Channel estimation for super high bit rate massive MIMO systems using joint processing of analog fixed beamforming and CSI-based precoding

For the 5th generation (5G) mobile communication system, small cells using higher frequency bands with wider bandwidth will be introduced to achieve super high bit rate transmission of several tens of Gbps. Massive MIMO beamforming (BF) is one of promising technologies to compensate for larger path-loss in the higher frequency bands. We have proposed joint processing of analog fixed BF and channel state information (CSI)-based precoding (FBCP) for Massive MIMO systems to achieve large BF gain while reducing the number of baseband chains, which results in the cost reduction of the transceiver. To generate the precoding and postcoding matrices, both the transmitter and receiver have to estimate the equivalent MIMO channel (the multiplication of analog BF weight matrix and MIMO channel matrix). In this paper, the channel estimation (CE) scheme and the frame structure for Massive MIMO using FBCP is proposed.

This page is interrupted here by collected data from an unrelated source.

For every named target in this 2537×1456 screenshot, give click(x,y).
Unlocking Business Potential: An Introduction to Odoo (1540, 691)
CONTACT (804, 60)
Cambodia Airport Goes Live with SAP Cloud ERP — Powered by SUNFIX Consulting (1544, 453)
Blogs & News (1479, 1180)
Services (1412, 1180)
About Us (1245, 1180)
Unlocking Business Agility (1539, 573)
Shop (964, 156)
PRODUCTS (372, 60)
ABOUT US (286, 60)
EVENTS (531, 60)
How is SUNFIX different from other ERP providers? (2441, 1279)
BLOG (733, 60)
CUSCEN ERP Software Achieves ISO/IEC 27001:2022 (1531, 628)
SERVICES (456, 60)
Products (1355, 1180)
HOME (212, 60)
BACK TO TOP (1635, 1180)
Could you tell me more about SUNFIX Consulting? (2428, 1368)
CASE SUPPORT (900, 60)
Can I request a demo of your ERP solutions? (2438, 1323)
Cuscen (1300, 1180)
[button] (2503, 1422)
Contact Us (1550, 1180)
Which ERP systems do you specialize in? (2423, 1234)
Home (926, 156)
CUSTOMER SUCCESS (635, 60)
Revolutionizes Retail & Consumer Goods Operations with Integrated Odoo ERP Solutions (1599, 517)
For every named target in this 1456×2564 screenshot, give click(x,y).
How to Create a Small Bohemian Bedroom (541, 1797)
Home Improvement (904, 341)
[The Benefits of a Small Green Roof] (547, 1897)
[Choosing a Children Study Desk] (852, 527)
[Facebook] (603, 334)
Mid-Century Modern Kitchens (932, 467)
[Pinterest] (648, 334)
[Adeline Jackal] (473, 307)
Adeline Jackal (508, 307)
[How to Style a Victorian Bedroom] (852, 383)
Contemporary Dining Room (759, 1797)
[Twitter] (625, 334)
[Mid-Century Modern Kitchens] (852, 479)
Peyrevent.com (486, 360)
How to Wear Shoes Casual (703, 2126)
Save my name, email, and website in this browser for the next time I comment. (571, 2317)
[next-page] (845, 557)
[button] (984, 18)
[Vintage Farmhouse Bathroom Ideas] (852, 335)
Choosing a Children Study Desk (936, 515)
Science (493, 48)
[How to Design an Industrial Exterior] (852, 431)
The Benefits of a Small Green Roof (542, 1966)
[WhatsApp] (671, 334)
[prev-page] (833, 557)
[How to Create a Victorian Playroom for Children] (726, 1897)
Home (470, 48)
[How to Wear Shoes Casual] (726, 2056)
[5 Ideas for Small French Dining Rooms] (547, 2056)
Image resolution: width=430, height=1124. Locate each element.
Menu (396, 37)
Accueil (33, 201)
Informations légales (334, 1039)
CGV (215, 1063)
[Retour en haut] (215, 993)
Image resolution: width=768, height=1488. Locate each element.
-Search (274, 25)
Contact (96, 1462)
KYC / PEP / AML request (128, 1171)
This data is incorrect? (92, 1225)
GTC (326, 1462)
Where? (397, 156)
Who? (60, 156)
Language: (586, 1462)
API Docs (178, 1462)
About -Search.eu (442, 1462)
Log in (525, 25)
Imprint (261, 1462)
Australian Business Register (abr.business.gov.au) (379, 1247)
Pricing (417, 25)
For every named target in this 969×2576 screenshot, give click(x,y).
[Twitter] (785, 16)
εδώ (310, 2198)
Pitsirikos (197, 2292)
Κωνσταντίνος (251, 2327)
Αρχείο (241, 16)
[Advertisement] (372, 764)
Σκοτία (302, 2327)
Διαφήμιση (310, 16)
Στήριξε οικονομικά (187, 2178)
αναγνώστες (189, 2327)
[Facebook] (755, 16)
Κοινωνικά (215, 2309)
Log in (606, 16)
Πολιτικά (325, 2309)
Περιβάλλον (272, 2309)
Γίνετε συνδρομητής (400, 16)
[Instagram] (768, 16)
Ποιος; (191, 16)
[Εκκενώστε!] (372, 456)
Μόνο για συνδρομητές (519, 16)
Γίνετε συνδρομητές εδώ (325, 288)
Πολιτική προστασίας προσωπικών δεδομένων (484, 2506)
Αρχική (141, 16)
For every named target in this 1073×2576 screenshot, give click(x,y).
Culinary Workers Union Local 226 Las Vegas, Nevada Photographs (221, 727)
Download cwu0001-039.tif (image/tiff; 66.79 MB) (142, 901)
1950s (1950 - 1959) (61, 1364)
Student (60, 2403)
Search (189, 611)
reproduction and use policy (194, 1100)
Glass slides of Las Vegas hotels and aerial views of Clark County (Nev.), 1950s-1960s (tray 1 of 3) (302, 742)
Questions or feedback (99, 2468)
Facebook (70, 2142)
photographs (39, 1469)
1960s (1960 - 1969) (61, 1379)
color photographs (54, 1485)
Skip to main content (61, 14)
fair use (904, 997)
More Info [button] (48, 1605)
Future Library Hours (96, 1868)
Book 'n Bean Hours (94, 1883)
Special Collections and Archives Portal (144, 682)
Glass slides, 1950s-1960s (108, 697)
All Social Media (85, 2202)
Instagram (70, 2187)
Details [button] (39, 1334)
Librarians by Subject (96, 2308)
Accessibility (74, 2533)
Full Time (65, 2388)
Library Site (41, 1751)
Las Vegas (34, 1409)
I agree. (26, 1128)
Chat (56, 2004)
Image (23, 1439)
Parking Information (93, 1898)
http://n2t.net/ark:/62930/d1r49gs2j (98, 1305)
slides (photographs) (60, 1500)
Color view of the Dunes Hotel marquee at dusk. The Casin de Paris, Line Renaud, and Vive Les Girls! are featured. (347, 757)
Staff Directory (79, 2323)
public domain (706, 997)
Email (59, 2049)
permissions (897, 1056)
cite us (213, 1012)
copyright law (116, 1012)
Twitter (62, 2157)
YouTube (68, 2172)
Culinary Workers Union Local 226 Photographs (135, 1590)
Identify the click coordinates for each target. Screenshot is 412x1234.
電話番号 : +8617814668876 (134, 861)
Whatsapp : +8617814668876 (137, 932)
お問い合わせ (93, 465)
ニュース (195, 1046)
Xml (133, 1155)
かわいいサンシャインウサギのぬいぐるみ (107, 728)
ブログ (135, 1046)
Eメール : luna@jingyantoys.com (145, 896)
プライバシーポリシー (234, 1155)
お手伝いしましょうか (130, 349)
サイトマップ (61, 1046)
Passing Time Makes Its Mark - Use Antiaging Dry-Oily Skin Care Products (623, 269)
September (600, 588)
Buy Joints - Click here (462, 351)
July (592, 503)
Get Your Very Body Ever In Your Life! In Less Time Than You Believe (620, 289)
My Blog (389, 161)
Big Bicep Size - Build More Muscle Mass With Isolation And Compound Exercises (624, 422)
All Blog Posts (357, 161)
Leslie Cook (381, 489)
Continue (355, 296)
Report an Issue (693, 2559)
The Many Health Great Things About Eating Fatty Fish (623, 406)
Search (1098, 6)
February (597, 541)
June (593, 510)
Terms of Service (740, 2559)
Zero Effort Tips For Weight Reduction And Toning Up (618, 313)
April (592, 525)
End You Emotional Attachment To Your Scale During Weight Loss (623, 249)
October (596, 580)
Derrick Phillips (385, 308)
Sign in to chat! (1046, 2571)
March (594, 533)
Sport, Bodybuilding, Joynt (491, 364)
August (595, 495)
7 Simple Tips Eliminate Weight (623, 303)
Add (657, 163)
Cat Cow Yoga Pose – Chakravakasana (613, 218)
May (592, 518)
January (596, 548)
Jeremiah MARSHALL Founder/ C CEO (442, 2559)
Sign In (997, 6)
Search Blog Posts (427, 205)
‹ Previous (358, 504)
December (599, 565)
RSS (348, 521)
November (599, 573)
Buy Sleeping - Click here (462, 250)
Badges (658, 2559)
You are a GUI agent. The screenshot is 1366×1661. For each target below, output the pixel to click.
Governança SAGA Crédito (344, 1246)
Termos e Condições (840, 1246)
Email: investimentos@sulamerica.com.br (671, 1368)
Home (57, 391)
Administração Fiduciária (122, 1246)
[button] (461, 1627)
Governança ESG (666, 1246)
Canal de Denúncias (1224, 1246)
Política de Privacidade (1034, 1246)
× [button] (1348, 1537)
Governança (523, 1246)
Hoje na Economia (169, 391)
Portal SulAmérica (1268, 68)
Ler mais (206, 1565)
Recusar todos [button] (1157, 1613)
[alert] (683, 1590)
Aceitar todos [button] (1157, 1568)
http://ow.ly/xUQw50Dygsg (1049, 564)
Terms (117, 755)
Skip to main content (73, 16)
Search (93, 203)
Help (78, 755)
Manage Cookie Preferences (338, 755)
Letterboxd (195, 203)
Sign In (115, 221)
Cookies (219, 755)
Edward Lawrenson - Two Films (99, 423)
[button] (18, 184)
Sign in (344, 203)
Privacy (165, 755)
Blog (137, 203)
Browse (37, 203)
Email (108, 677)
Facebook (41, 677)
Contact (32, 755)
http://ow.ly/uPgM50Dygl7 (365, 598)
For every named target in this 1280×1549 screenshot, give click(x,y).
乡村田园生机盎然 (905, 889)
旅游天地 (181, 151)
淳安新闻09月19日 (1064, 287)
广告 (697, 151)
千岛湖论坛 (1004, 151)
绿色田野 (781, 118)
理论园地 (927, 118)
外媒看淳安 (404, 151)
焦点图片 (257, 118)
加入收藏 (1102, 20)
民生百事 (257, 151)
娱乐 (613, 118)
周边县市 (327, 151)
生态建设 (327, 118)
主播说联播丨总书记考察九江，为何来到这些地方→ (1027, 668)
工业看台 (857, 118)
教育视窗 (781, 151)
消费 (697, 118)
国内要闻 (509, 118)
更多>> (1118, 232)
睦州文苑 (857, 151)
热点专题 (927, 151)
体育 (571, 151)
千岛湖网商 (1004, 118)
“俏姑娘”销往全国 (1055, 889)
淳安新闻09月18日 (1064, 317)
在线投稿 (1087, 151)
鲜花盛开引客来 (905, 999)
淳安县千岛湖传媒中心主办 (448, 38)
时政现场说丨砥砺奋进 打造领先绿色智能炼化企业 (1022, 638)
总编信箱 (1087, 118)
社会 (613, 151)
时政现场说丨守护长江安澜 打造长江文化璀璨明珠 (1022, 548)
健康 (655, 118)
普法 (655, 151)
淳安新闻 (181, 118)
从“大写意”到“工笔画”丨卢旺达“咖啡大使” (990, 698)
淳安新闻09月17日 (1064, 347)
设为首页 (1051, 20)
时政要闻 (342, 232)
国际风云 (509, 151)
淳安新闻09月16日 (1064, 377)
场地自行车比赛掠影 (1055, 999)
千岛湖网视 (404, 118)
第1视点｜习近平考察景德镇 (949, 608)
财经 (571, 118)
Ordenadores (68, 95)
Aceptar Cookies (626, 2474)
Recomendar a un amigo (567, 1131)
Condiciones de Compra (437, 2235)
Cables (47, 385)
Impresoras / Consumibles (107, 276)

In the CE for FBCP, the accurate equivalent MIMO channel can be estimated because of the reference signal which obtains the BF gain by using the analog fixed BF. The throughput performances of FBCP with channel estimation are evaluated by the computer simulation and it is shown that the FBCP can achieve higher throughput than the fully digital Massive MIMO due to the reduced reference signal.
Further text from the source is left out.